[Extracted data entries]
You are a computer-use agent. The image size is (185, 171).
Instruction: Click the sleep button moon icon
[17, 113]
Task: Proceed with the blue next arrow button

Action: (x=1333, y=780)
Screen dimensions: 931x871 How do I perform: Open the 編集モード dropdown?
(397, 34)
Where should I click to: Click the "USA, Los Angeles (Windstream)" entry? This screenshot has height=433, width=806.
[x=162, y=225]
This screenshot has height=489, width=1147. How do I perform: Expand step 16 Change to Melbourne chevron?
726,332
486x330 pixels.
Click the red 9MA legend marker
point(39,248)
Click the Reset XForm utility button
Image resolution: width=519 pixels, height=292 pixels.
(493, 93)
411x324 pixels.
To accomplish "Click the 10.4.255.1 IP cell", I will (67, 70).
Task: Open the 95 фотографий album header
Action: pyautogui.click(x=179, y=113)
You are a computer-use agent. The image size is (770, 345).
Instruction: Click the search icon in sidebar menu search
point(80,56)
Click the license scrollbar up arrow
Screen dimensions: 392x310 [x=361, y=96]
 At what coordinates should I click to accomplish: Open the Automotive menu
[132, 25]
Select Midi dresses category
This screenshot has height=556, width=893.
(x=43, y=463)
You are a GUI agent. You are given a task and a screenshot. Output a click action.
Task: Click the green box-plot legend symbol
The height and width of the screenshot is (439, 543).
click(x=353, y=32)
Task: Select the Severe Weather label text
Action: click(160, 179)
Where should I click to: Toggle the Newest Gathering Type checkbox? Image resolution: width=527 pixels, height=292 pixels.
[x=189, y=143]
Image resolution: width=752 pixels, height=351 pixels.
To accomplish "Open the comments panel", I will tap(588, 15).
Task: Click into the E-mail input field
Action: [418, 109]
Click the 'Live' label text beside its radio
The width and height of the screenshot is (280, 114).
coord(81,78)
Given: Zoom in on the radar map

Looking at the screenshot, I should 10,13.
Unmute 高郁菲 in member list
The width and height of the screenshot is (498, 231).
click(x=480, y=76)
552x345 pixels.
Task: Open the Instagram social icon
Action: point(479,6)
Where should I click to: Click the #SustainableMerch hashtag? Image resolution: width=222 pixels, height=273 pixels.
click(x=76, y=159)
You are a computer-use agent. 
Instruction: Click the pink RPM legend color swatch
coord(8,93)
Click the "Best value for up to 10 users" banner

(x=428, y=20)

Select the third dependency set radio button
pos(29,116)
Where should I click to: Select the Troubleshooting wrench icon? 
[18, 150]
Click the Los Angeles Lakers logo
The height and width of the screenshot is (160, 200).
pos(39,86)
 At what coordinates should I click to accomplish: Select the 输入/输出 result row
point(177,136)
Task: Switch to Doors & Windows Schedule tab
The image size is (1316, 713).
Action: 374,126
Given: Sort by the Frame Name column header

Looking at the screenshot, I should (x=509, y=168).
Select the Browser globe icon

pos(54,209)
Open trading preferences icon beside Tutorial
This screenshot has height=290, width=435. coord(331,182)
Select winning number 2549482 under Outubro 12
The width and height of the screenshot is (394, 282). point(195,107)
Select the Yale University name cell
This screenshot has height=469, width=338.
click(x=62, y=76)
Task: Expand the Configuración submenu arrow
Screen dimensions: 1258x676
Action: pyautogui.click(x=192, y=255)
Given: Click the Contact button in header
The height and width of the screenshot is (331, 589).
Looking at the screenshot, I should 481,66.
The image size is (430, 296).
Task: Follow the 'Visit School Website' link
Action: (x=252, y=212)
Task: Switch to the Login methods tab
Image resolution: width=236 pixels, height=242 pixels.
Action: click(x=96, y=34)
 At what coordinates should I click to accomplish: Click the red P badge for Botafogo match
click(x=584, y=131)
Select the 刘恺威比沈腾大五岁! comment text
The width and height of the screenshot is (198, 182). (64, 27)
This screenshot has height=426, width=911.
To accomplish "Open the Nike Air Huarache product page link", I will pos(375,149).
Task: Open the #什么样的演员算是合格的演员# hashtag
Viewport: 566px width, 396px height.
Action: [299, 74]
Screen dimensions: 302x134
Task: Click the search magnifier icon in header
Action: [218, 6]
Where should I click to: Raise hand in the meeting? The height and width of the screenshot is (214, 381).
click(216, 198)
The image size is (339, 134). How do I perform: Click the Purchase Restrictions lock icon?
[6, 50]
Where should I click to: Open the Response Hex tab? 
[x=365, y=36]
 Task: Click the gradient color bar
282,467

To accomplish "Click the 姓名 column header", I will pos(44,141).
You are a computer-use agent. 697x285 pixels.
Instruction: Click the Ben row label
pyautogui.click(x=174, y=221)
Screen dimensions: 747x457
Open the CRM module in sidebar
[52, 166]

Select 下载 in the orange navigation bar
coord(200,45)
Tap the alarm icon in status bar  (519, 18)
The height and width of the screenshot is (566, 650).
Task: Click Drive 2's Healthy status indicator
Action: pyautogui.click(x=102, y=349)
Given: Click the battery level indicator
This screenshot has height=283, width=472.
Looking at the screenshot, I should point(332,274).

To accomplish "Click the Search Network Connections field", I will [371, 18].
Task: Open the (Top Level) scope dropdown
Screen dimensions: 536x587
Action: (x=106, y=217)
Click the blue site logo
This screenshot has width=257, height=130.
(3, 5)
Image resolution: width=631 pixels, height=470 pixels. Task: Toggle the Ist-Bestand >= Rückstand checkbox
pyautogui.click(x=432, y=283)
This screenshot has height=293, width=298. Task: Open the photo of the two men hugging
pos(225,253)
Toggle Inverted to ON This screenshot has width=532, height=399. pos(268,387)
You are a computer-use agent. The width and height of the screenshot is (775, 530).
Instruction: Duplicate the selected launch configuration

=== YOUR TASK ===
The data above should be copied exactly, with no line omitted.

=== OUTPUT ===
You are a computer-use agent. The image size is (185, 171).
Instruction: Click the sleep button moon icon
[17, 113]
Task: Proceed with the blue next arrow button

Action: (x=1333, y=780)
Screen dimensions: 931x871 How do I perform: Open the 編集モード dropdown?
(397, 34)
Where should I click to: Click the "USA, Los Angeles (Windstream)" entry? This screenshot has height=433, width=806.
[x=162, y=225]
This screenshot has height=489, width=1147. How do I perform: Expand step 16 Change to Melbourne chevron?
726,332
486x330 pixels.
Click the red 9MA legend marker
point(39,248)
Click the Reset XForm utility button
Image resolution: width=519 pixels, height=292 pixels.
(493, 93)
411x324 pixels.
To accomplish "Click the 10.4.255.1 IP cell", I will (67, 70).
Task: Open the 95 фотографий album header
Action: pyautogui.click(x=179, y=113)
You are a computer-use agent. The image size is (770, 345).
Instruction: Click the search icon in sidebar menu search
point(80,56)
Click the license scrollbar up arrow
Screen dimensions: 392x310 [x=361, y=96]
 At what coordinates should I click to accomplish: Open the Automotive menu
[132, 25]
Select Midi dresses category
This screenshot has height=556, width=893.
(x=43, y=463)
You are a GUI agent. You are given a task and a screenshot. Output a click action.
Task: Click the green box-plot legend symbol
The height and width of the screenshot is (439, 543).
click(x=353, y=32)
Task: Select the Severe Weather label text
Action: click(160, 179)
Where should I click to: Toggle the Newest Gathering Type checkbox? Image resolution: width=527 pixels, height=292 pixels.
[x=189, y=143]
Image resolution: width=752 pixels, height=351 pixels.
To accomplish "Open the comments panel", I will tap(588, 15).
Task: Click into the E-mail input field
Action: [418, 109]
Click the 'Live' label text beside its radio
The width and height of the screenshot is (280, 114).
coord(81,78)
Given: Zoom in on the radar map

Looking at the screenshot, I should 10,13.
Unmute 高郁菲 in member list
The width and height of the screenshot is (498, 231).
click(x=480, y=76)
552x345 pixels.
Task: Open the Instagram social icon
Action: point(479,6)
Where should I click to: Click the #SustainableMerch hashtag? Image resolution: width=222 pixels, height=273 pixels.
click(x=76, y=159)
You are a computer-use agent. 
Instruction: Click the pink RPM legend color swatch
coord(8,93)
Click the "Best value for up to 10 users" banner

(x=428, y=20)

Select the third dependency set radio button
pos(29,116)
Where should I click to: Select the Troubleshooting wrench icon? 
[18, 150]
Click the Los Angeles Lakers logo
The height and width of the screenshot is (160, 200).
pos(39,86)
 At what coordinates should I click to accomplish: Select the 输入/输出 result row
point(177,136)
Task: Switch to Doors & Windows Schedule tab
The image size is (1316, 713).
Action: 374,126
Given: Sort by the Frame Name column header

Looking at the screenshot, I should (x=509, y=168).
Select the Browser globe icon

pos(54,209)
Open trading preferences icon beside Tutorial
This screenshot has height=290, width=435. coord(331,182)
Select winning number 2549482 under Outubro 12
The width and height of the screenshot is (394, 282). point(195,107)
Select the Yale University name cell
This screenshot has height=469, width=338.
click(x=62, y=76)
Task: Expand the Configuración submenu arrow
Screen dimensions: 1258x676
Action: pyautogui.click(x=192, y=255)
Given: Click the Contact button in header
The height and width of the screenshot is (331, 589).
Looking at the screenshot, I should 481,66.
The image size is (430, 296).
Task: Follow the 'Visit School Website' link
Action: (x=252, y=212)
Task: Switch to the Login methods tab
Image resolution: width=236 pixels, height=242 pixels.
Action: click(x=96, y=34)
 At what coordinates should I click to accomplish: Click the red P badge for Botafogo match
click(x=584, y=131)
Select the 刘恺威比沈腾大五岁! comment text
The width and height of the screenshot is (198, 182). (64, 27)
This screenshot has height=426, width=911.
To accomplish "Open the Nike Air Huarache product page link", I will pos(375,149).
Task: Open the #什么样的演员算是合格的演员# hashtag
Viewport: 566px width, 396px height.
Action: [299, 74]
Screen dimensions: 302x134
Task: Click the search magnifier icon in header
Action: [218, 6]
Where should I click to: Raise hand in the meeting? The height and width of the screenshot is (214, 381).
click(216, 198)
The image size is (339, 134). How do I perform: Click the Purchase Restrictions lock icon?
[6, 50]
Where should I click to: Open the Response Hex tab? 
[x=365, y=36]
 Task: Click the gradient color bar
282,467

To accomplish "Click the 姓名 column header", I will pos(44,141).
You are a computer-use agent. 697x285 pixels.
Instruction: Click the Ben row label
pyautogui.click(x=174, y=221)
Screen dimensions: 747x457
Open the CRM module in sidebar
[52, 166]

Select 下载 in the orange navigation bar
coord(200,45)
Tap the alarm icon in status bar  (519, 18)
The height and width of the screenshot is (566, 650).
Task: Click Drive 2's Healthy status indicator
Action: pyautogui.click(x=102, y=349)
Given: Click the battery level indicator
This screenshot has height=283, width=472.
Looking at the screenshot, I should point(332,274).

To accomplish "Click the Search Network Connections field", I will [371, 18].
Task: Open the (Top Level) scope dropdown
Screen dimensions: 536x587
Action: (x=106, y=217)
Click the blue site logo
This screenshot has width=257, height=130.
(3, 5)
Image resolution: width=631 pixels, height=470 pixels. Task: Toggle the Ist-Bestand >= Rückstand checkbox
pyautogui.click(x=432, y=283)
This screenshot has height=293, width=298. Task: Open the photo of the two men hugging
pos(225,253)
Toggle Inverted to ON This screenshot has width=532, height=399. pos(268,387)
You are a computer-use agent. The width and height of the screenshot is (775, 530).
Instruction: Duplicate the selected launch configuration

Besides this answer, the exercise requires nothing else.